Farm Bill dairy programs draw comments from both sides of issue
A draft of farm and food legislation released late last week by the Senate Agriculture committee is receiving praise from some farm groups and raspberries from others.
The draft includes key components of the dairy reform, dubbed "Foundation for the Future" developed by the National Milk Producers Federation (NMPF.) Though the farm policy package contains proposals for many parts of the food system, the dairy programs were receiving the most attention.
In Wisconsin, the Dairy Business Association board voted unanimously to oppose the Senate version of the 2012 Farm Bill released by Senate Agriculture Committee chair Debbie Stabenow (D-MI) and ranking member Pat Roberts (R-KS).
The DBA has been vocal in its opposition to the supply control mechanism contained in the Dairy Security Act, which has been included in the 2012 Farm Bill proposal.
In a statement, the DBA said that dairy processors purposely locate in areas where there is a consistent supply of milk and that any governmental interference in maintaining that consistent supply of milk will harm Wisconsin's dairy industry.
The group said this flies in the face of programs Wisconsin has recently implemented to increase milk production.
The DBA board also said that "supply control policies will cap the success dairy producers could achieve" at a time when the U.S. dairy industry is positioned to meet the predicted global increase in demand for dairy products.
"Supply control policies will not allow the U.S. to consistently participate in the global dairy markets," DBA said.
Board members believe the draft farm bill must remove all language referring to "market stabilization" to ensure the long-term success of Wisconsin's dairy industry.
Jerry Kozak, president and chief operating officer of NMPF, takes a different view, saying that the bill "reflects the best-possible outcome for America's dairy farmer community, which is in great need of a better federal safety net than what we have now."
The package of reforms has received support from other state and national farm groups.
The Senate draft contains the major elements of the Dairy Security Act (DSA), introduced last fall in the House by Reps.

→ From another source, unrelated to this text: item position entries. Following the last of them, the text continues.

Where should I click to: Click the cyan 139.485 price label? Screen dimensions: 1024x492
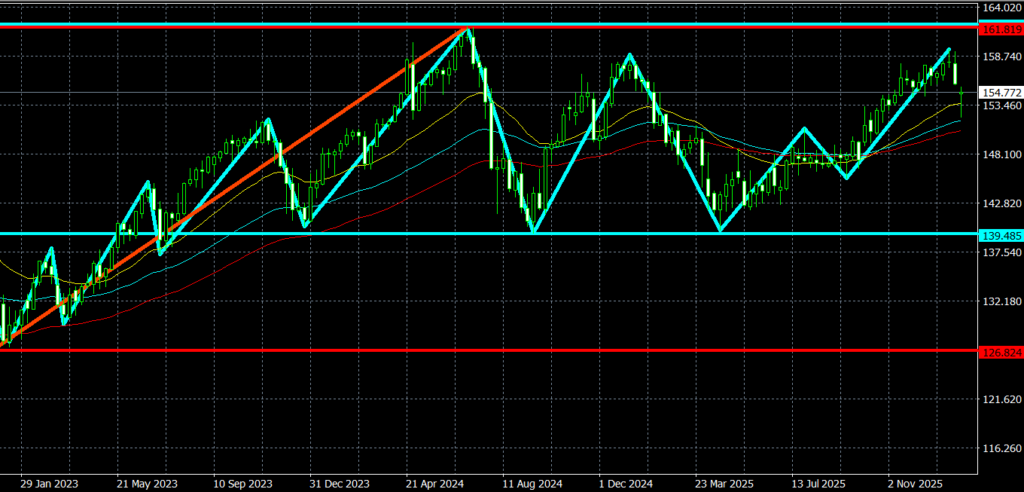1000,234
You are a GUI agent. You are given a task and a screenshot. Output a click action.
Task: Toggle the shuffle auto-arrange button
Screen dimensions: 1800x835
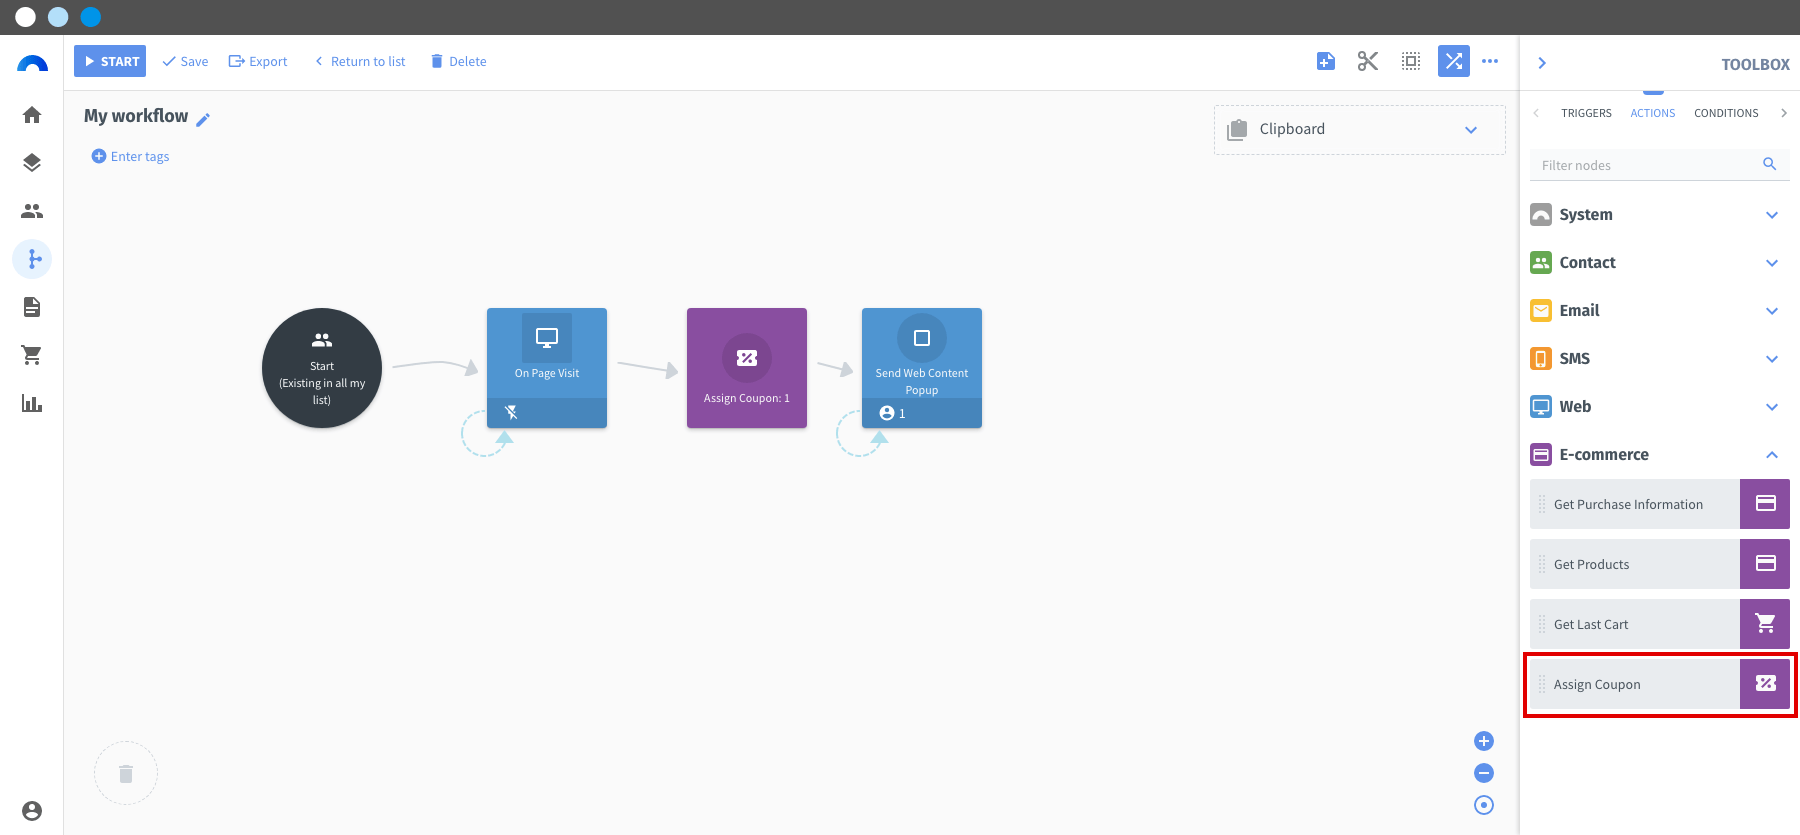(1454, 61)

Collin Peterson (D-MN) and Mike Simpson (R-ID).
The core of the DSA is a margin insurance program that protects farmers from dire economic conditions - like those of 2009 - caused by either low milk prices or high feed costs. The margin insurance program would replace existing dairy programs, including the MILC and Dairy Product Price Support programs.
Farmers would have the option of signing up for the margin insurance program and if they choose to do so, they would then be enrolled in the Market Stabilization program through which they will be asked to manage their milk output when worst-case conditions appear.
Kozak said he believes the Senate measure "will generate broad, bipartisan support" by allowing dairy farmers to better manage their risks, "in a deliberate approach that offers a superior safety net, reduces government involvement in our industry, and positions our entire industry to compete in a global marketplace."
The DSA proposal would saves money compared to existing programs, he said, "and will be affordable and convenient for farmers to use."
The measure also "treats all farmers equally, and doesn't produce regional or size-based outcomes that are inherently discriminatory," Kozak added.
As discussions continued early this week, the DBA announced its support for an alternative dairy policy being offered by Senator Michael Bennet (D-CO) that they believe will be a better approach to "protect all dairy farmers and our nation's ability to be the consistent supplier of dairy products for the world marketplace."
The amendment, DBA board members said, will simplify and expand management tools for dairy farmers and result in reduced volatility in milk prices, without limiting the growth of the dairy industry.
It offers catastrophic and supplemental production margin protection for farmers without relying on a supply management program to fund it, they said.
This alternative program is funded by nominal premiums on lower coverage levels. Unlike DSA provisions, a farmer is permitted to select any amount of milk production up to 80 percent of their historic milk production to cover margin levels in 50-cent increments from $4 per hundredweight to $6 per hundredweight.
According to the DBA, under the alternative proposal, administrative costs are significantly lower.
In a non-dairy comment, National Farmers Union president Roger Johnson urged strengthening of certain programs.
"The draft legislation put forth by Senators Stabenow and Roberts provides for strengthened crop insurance programs and simplified protection options for farmers against yield losses through the Agricultural Risk Coverage (ARC) program," said Johnson. "ARC has promise as an effective safety net program and will better ensure that only farmers who need assistance will benefit from the program."
Johnson thanked committee leadership for including livestock health and disaster programs, and offered support for amendments to adopt prohibitions on packer ownership of livestock, along with other market reforms.
He also called for more funding for energy programs.
"We strongly urge the committee to include the amendment by Sen. Kent Conrad, (D-ND) and Sen. Richard Lugar, (R-IN) which provides $800 million in mandatory funding for core energy programs," said Johnson. "These programs are critical for rural development and for helping America become more energy independent."